My prep began at 16 weeks so I feel like it’s been an age already. But I keep saying to myself that if I've done 12 already, surely 4 is nothing! Albeit the hardest 4 weeks.....but I started this to see if I could do it, mentally and physically and accept the challenge. I just take one day at a time and focus on achieving small daily goals. Actually, I've started to not see it as 4 weeks to go because if the show goes the way I want it to go, there's another 8 weeks on the other side to the finals! So...just under the 4 week mark! The Kent Klassic is coming up and my debut in the UKBFF....

Last time I blogged, my body was not changing in the way I expected, so something had to be done to get things moving again!

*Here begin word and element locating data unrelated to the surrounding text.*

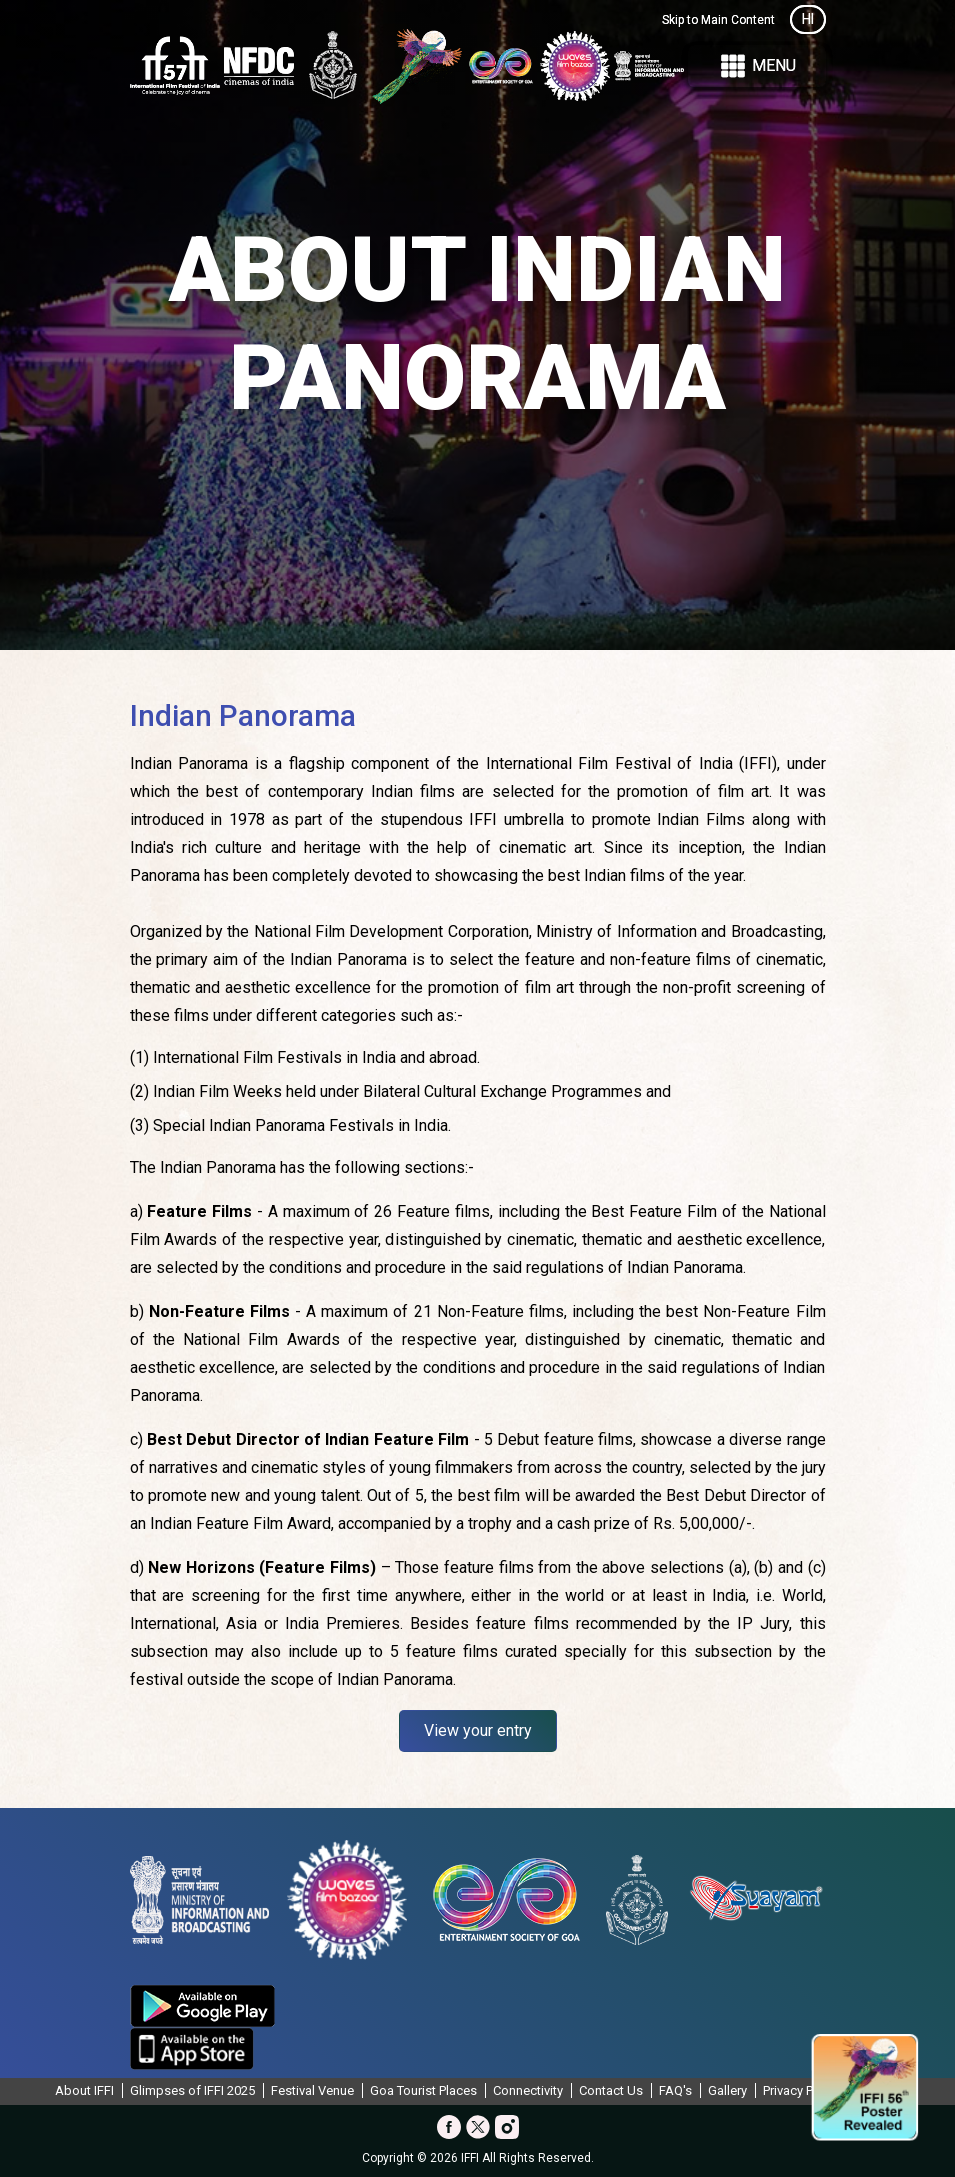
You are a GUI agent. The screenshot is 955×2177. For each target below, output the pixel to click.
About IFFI (84, 2090)
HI (808, 19)
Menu (757, 66)
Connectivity (528, 2090)
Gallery (727, 2090)
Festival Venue (312, 2090)
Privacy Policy (801, 2090)
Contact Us (611, 2090)
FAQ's (675, 2090)
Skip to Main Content (718, 20)
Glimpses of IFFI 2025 (192, 2090)
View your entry (478, 1730)
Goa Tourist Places (423, 2090)
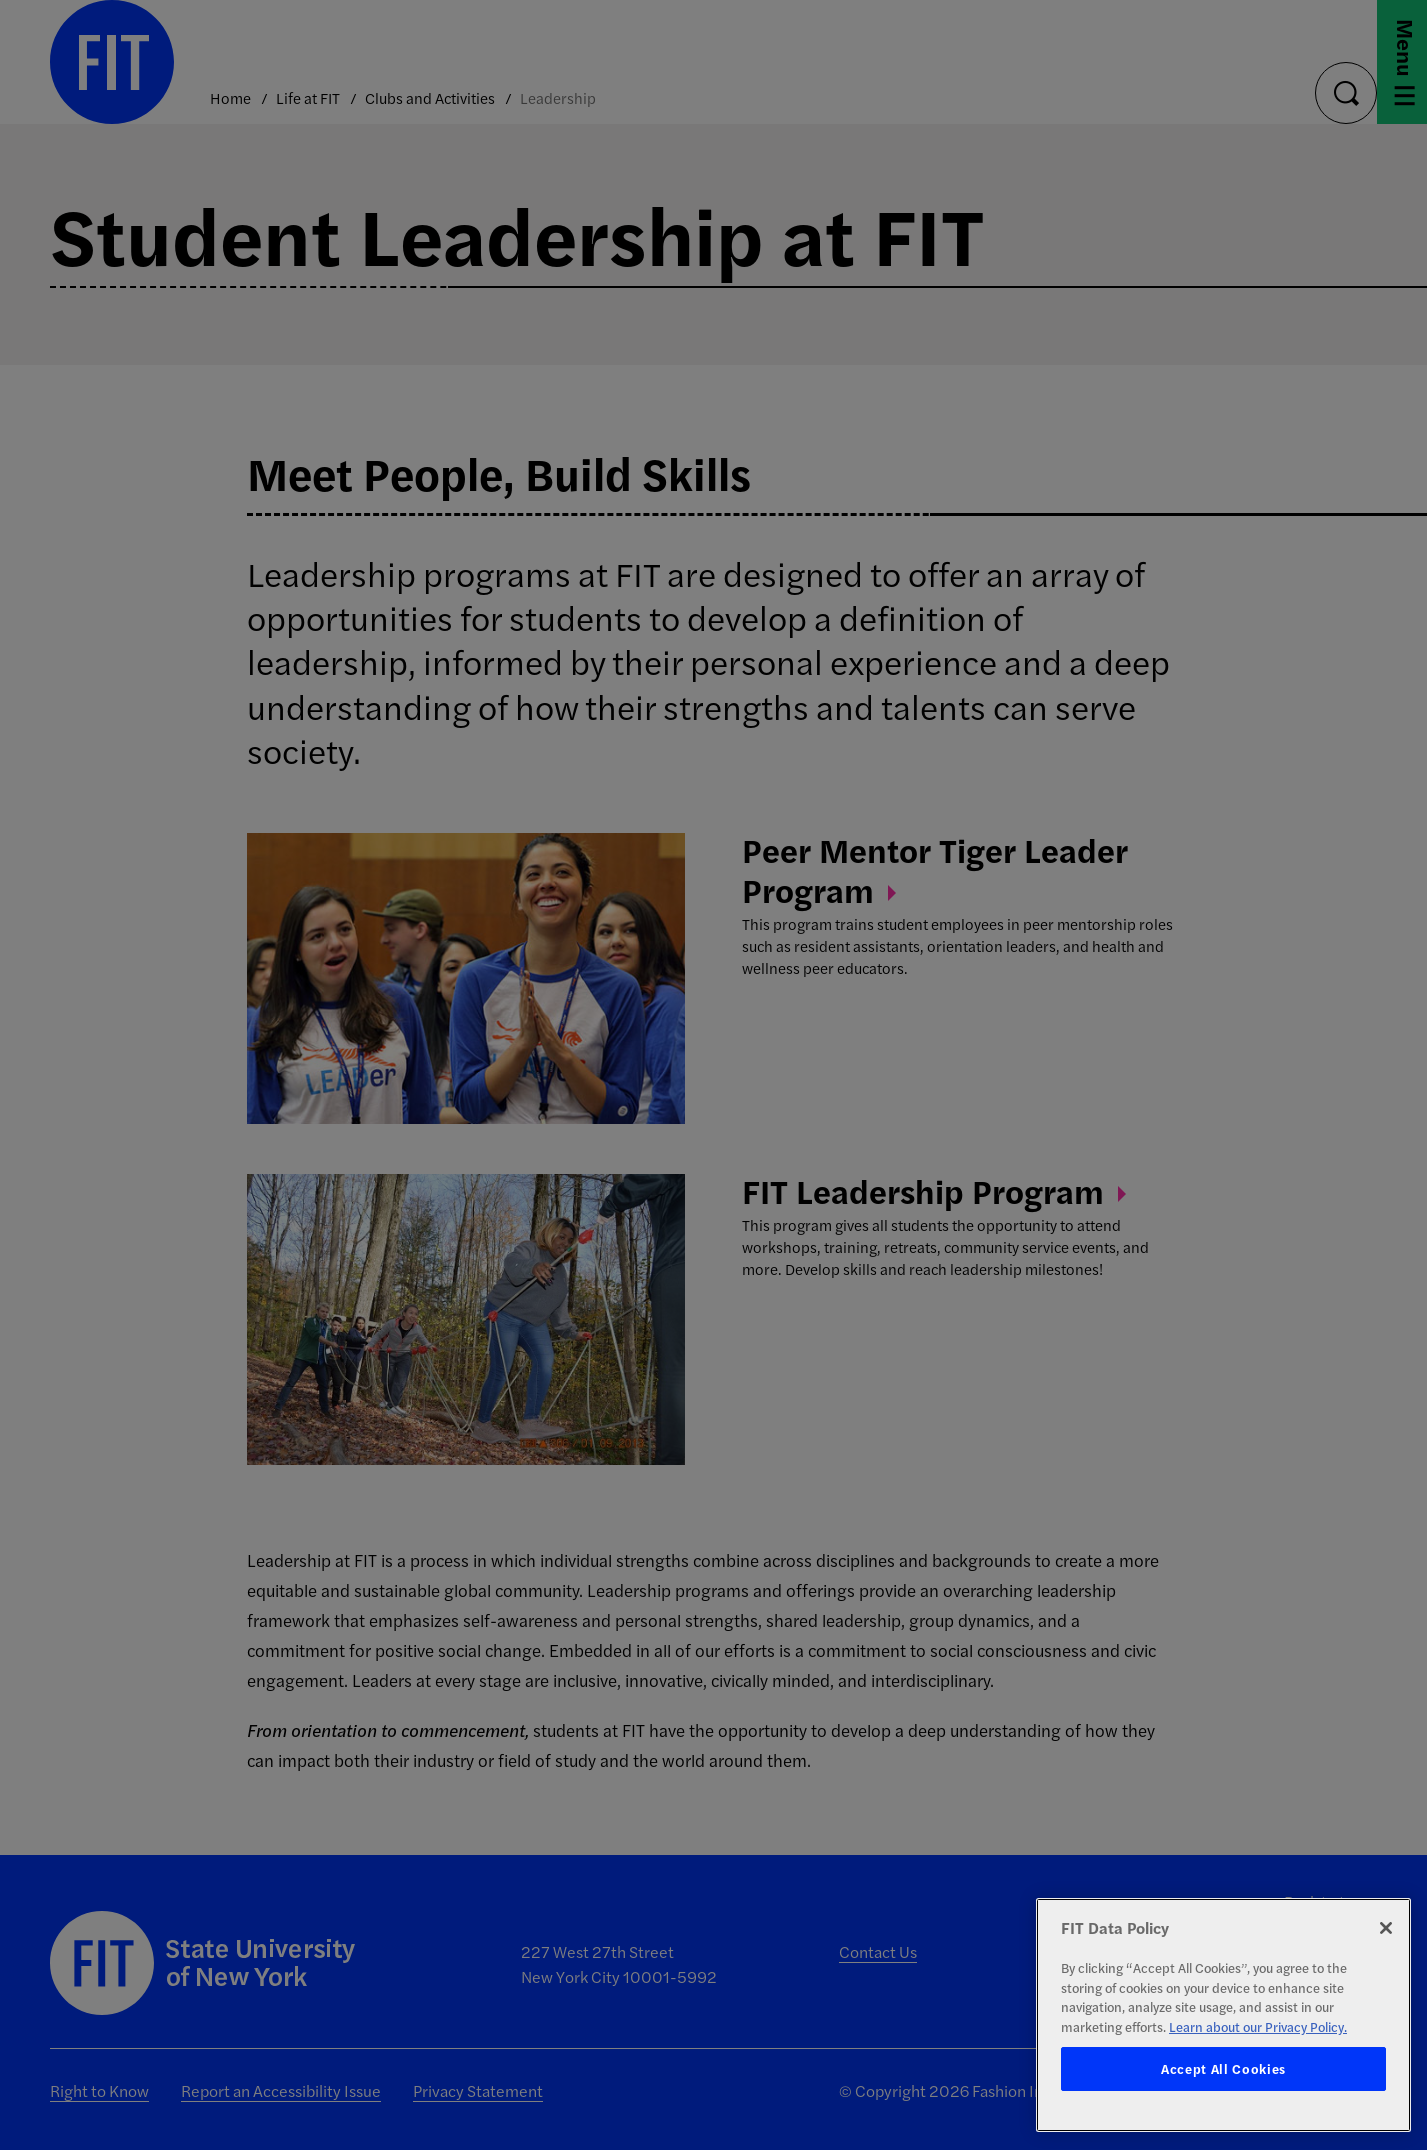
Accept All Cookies (1223, 2068)
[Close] (1386, 1928)
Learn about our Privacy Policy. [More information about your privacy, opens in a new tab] (1258, 2026)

I noticed such a change in my attitude here when this happened. A kind of mature, rational response. The persistent part of my personality kicked in! Wow....I'm a real grown up!! The mantra being drilled into me that contest prep is a marathon and not a sprint, resonated in my mind and I kept to the plan and fought to not let my spirits or motivation drop. I'd heard of other athletes stalling for 6 weeks! So mine was hardly a drama compared to them!

Dietary changes were the main thing (exactly what is kept secret...!) but let's put it this way, a system to shock the body a little and keep it guessing....

I'm always open and honest in my blogs and this is no different. I won't say I'm on top of the world everyday full of energy, bouncing out of bed to do early cardio at 5.30am. Because I'm not. I've had good days and I've had a difficult few days, where I question, what I'm doing and why? My energy sometimes seemed to be only fit for lying horizontal watching the Olympics (could be worse!!) But I'm learning to take the rough with the smooth!

I'm very fortunate to have an understanding boyfriend, but then I started to feel guilty for putting him through my occasional emotional moments, where I need to hear that I'm doing ok and have my ego massaged a bit! He assures me I shouldn't feel any guilt, but me being me, I try to be strong in myself, find my own inner strength. With him as a support, I find that internal drive is stronger this time around. This is why I harp on all the time about friends and family support because like any other athlete, there are dark moments and there's no need to become an island. I can happily say I've had some good training sessions this week and feeling a bit more upbeat!